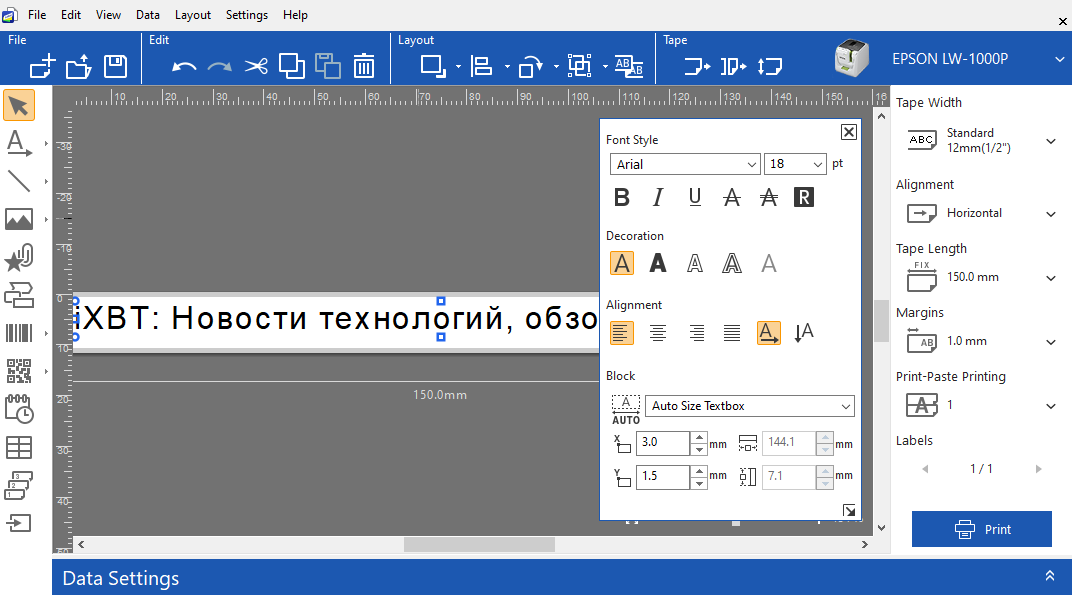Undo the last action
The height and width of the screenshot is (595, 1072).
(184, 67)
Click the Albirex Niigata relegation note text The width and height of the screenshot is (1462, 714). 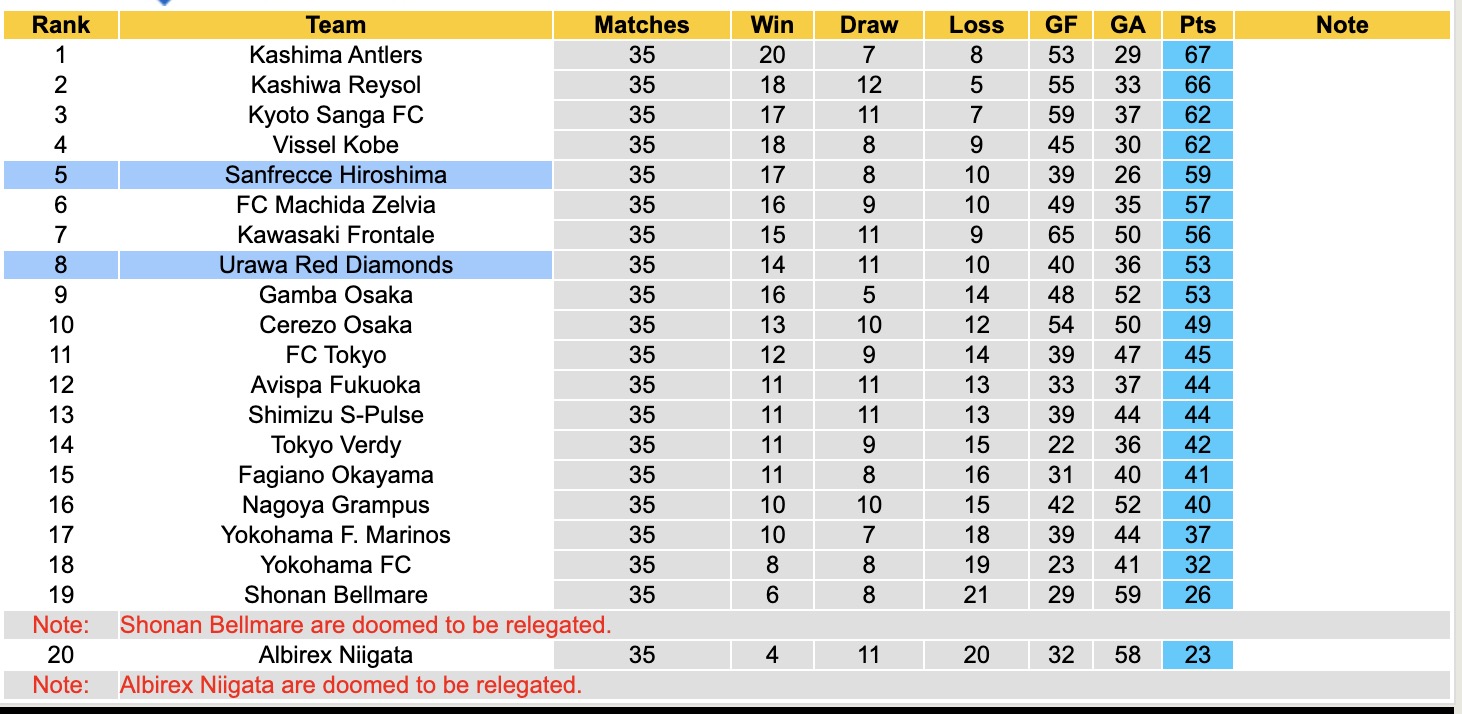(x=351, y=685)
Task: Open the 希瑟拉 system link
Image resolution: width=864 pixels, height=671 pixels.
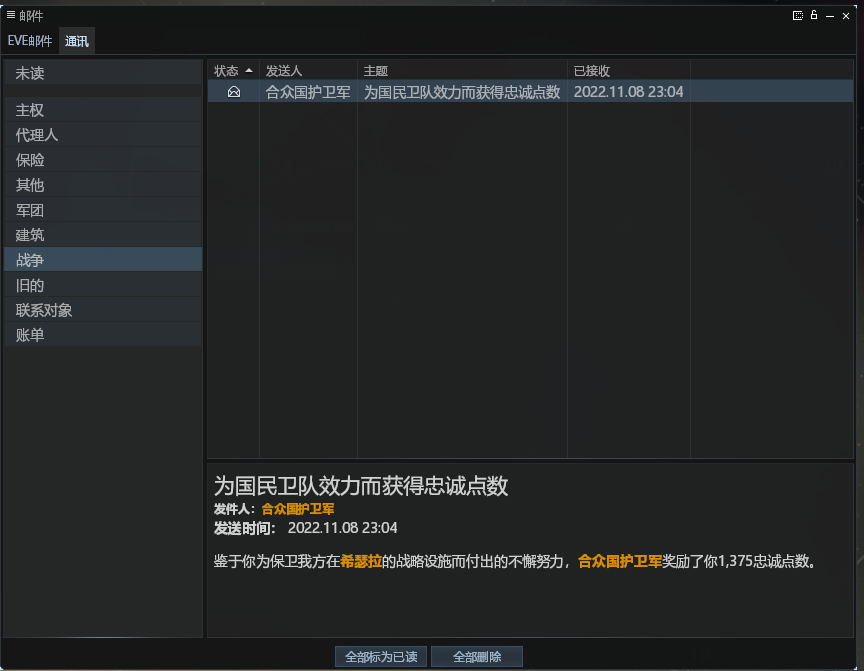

+ + + +

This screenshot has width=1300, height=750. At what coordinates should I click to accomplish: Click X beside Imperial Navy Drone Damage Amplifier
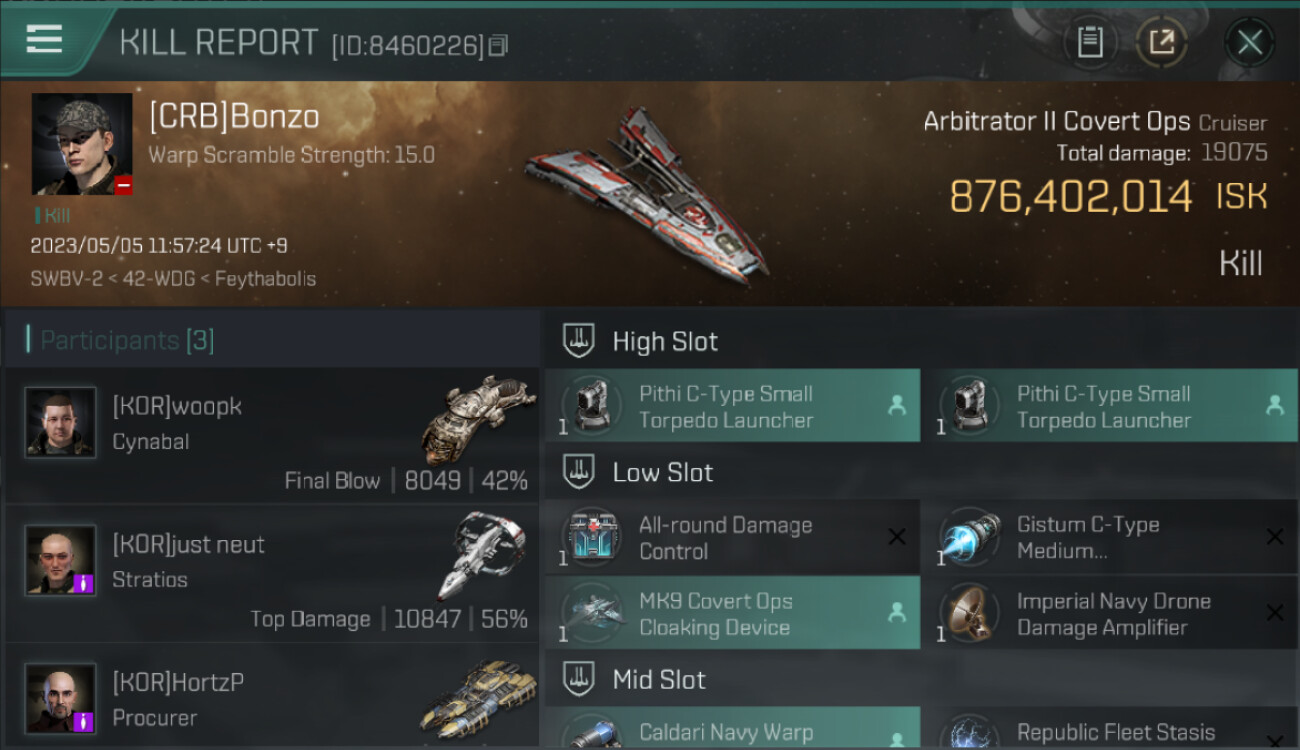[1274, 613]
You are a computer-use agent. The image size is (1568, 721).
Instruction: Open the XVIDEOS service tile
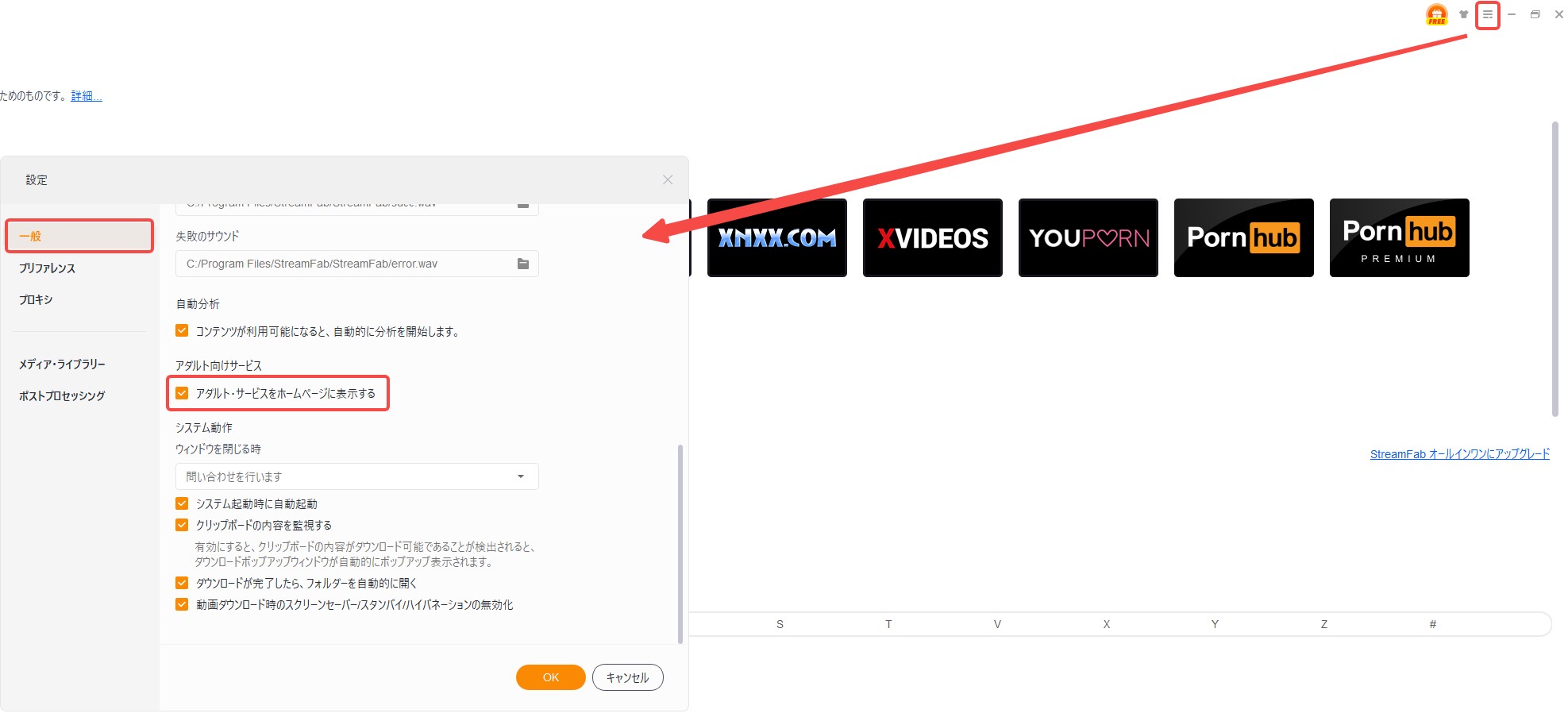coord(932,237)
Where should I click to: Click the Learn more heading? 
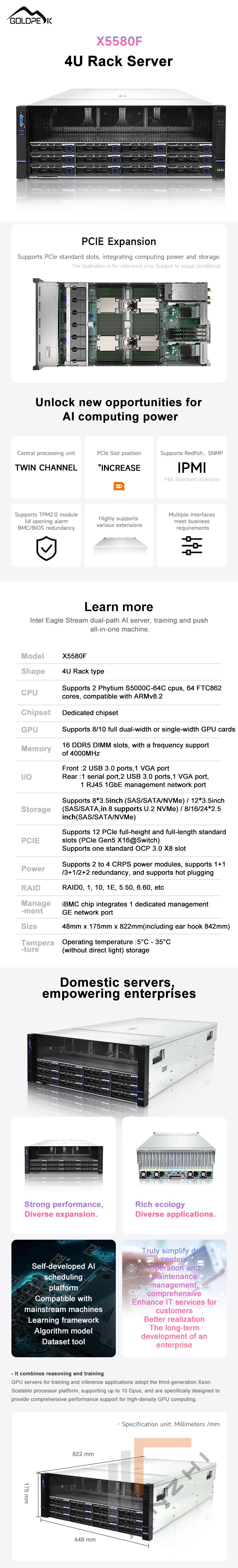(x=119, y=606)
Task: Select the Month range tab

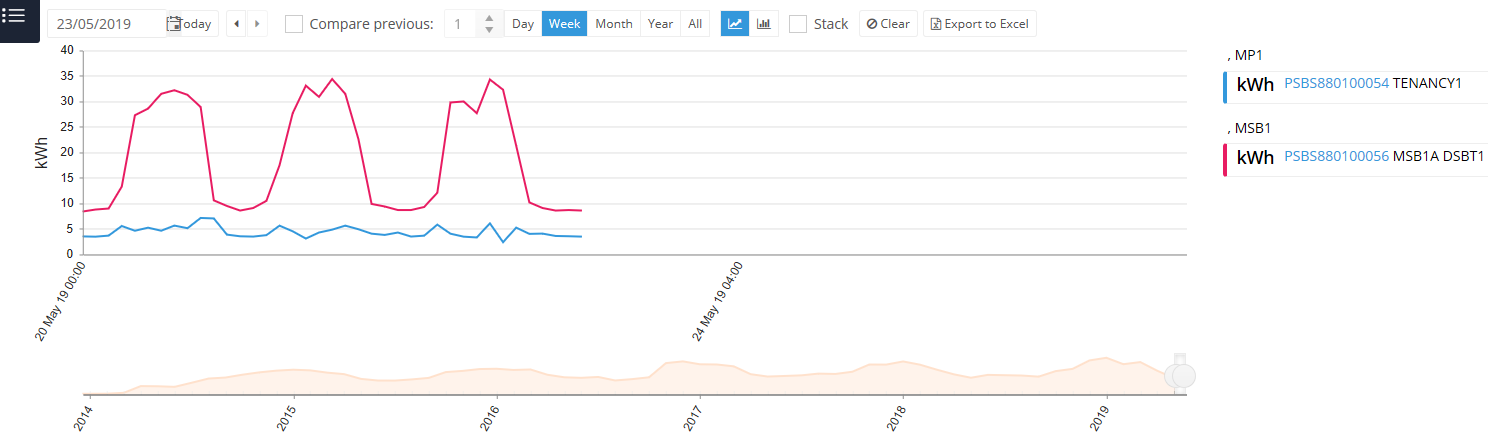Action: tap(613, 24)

+ + + +

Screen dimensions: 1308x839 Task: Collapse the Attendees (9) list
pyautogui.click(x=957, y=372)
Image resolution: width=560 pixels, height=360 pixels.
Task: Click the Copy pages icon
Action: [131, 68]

+ + + +

--- Required work ---
In the items from the line containing "You are a computer-use" down through the line containing "Action: tap(613, 24)", change "Month range" to "Week range" and write those lines out again, leaving everything else the same. Omit the pictures.

--- Task result ---
You are a computer-use agent. The image size is (1568, 721).
Instruction: Open the XVIDEOS service tile
coord(932,237)
Where should I click to: Click the Learn more heading? 
(x=119, y=606)
Task: Select the Week range tab

Action: tap(613, 24)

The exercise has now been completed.